*Action item*: Working from the records below, repeat exactly the lines starting at the line that contains "The height and width of the screenshot is (720, 1280)." and ending at the line that contains "Task: Click the Request", inclusive.

*** Opening of Material for this exercise ***

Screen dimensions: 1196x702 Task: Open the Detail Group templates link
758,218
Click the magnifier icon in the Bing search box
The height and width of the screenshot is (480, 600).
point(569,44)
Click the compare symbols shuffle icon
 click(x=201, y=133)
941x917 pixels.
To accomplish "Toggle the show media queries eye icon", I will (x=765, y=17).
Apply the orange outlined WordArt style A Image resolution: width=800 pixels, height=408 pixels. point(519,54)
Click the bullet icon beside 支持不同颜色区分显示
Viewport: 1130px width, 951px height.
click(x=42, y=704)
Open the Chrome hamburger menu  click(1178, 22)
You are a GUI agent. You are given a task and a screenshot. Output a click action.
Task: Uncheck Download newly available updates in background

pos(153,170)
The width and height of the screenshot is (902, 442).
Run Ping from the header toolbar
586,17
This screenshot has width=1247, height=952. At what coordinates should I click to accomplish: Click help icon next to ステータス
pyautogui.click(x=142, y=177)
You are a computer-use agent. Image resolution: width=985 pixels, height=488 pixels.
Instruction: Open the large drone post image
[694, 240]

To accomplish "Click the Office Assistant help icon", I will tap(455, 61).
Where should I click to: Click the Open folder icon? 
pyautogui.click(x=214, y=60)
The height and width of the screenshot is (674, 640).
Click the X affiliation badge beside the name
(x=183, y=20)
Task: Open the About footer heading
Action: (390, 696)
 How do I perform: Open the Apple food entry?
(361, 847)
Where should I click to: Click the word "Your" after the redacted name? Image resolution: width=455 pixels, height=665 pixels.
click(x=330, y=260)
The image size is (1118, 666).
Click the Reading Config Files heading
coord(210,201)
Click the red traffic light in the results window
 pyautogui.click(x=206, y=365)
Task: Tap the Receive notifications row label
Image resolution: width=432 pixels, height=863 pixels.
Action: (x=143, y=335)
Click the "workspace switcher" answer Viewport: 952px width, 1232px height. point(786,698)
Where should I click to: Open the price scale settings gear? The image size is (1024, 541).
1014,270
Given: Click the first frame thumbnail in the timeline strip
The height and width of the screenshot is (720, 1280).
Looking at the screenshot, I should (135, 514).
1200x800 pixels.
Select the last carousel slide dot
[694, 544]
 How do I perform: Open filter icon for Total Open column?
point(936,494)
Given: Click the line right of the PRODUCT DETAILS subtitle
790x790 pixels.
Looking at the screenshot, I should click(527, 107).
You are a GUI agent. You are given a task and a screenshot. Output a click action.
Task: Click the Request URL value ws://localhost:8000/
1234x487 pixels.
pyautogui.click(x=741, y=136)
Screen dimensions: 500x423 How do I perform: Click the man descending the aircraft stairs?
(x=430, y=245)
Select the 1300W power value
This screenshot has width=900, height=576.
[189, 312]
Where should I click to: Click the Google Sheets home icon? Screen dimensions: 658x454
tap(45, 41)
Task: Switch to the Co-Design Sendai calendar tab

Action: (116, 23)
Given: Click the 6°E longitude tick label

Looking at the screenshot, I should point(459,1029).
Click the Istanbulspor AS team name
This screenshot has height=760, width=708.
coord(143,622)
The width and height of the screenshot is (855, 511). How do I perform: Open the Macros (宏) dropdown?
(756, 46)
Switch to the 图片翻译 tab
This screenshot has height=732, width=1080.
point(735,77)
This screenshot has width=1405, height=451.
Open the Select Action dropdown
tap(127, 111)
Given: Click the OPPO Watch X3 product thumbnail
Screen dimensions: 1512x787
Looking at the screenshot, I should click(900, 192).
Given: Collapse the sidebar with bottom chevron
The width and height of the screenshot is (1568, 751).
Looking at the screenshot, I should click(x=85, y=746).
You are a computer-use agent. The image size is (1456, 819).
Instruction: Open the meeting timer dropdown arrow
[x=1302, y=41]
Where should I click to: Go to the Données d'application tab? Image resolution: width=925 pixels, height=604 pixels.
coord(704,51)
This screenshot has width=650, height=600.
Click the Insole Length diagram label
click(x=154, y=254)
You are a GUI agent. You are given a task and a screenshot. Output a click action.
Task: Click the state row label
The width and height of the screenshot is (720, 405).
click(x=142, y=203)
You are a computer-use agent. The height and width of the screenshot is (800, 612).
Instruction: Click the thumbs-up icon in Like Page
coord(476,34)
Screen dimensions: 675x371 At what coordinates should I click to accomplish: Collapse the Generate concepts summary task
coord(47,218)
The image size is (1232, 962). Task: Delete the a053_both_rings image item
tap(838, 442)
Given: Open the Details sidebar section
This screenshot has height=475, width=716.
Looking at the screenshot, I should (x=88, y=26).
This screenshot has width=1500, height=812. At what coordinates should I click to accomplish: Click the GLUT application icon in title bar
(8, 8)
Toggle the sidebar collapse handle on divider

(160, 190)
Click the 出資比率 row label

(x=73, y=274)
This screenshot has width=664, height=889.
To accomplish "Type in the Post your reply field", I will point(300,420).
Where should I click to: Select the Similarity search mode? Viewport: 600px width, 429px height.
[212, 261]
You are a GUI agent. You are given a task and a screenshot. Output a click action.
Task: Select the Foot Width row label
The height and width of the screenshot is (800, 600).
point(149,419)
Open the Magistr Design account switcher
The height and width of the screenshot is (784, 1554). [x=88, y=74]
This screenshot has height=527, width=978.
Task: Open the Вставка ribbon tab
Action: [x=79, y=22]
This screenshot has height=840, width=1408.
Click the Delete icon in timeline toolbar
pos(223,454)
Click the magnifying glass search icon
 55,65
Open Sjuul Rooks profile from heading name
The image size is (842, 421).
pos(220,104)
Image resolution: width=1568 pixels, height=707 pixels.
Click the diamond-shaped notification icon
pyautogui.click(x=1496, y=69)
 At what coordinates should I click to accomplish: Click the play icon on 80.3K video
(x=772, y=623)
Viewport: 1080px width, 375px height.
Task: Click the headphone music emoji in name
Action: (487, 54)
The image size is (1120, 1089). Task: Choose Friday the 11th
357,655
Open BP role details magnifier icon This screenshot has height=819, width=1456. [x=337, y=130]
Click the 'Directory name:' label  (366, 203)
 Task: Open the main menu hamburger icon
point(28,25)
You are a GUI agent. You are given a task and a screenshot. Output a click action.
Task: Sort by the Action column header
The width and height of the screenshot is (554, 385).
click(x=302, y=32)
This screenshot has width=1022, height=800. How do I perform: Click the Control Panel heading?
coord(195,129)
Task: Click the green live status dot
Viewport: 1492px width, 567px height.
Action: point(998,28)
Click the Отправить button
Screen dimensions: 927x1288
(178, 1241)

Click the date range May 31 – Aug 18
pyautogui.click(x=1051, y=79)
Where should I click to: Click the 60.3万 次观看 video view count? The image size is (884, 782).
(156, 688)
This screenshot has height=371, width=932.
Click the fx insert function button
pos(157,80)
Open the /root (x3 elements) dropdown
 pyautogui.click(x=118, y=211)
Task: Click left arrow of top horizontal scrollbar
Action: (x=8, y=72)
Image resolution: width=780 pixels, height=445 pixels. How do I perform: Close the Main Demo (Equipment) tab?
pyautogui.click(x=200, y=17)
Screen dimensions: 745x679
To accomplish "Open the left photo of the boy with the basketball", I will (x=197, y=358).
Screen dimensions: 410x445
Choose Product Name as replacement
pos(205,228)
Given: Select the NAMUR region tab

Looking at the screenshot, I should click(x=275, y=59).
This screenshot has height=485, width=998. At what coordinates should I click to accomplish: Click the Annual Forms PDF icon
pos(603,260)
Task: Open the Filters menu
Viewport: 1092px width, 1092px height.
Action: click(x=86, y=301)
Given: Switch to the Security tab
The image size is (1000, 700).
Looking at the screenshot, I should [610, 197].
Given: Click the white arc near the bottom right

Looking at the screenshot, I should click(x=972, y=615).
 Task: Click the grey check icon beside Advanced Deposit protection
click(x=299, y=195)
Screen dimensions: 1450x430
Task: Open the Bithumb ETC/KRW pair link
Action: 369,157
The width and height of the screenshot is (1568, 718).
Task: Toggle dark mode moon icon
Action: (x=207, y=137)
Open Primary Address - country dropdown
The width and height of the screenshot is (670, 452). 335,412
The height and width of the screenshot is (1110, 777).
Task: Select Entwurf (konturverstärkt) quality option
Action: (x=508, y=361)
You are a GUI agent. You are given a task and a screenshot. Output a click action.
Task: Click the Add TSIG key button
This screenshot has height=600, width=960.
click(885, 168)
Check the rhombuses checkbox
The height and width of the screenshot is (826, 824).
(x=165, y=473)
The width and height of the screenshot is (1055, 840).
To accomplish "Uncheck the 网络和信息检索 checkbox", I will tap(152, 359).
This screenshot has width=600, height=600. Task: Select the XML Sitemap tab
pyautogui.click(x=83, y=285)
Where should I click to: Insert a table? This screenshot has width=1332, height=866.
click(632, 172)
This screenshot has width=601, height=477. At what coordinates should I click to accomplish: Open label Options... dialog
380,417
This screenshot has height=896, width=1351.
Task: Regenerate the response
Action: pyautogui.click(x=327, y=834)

*** Close of Material for this exercise ***

*Exercise output*:
The height and width of the screenshot is (720, 1280).
Looking at the screenshot, I should (135, 514).
1200x800 pixels.
Select the last carousel slide dot
[694, 544]
 How do I perform: Open filter icon for Total Open column?
point(936,494)
Given: Click the line right of the PRODUCT DETAILS subtitle
790x790 pixels.
Looking at the screenshot, I should click(527, 107).
You are a GUI agent. You are given a task and a screenshot. Output a click action.
Task: Click the Request URL value ws://localhost:8000/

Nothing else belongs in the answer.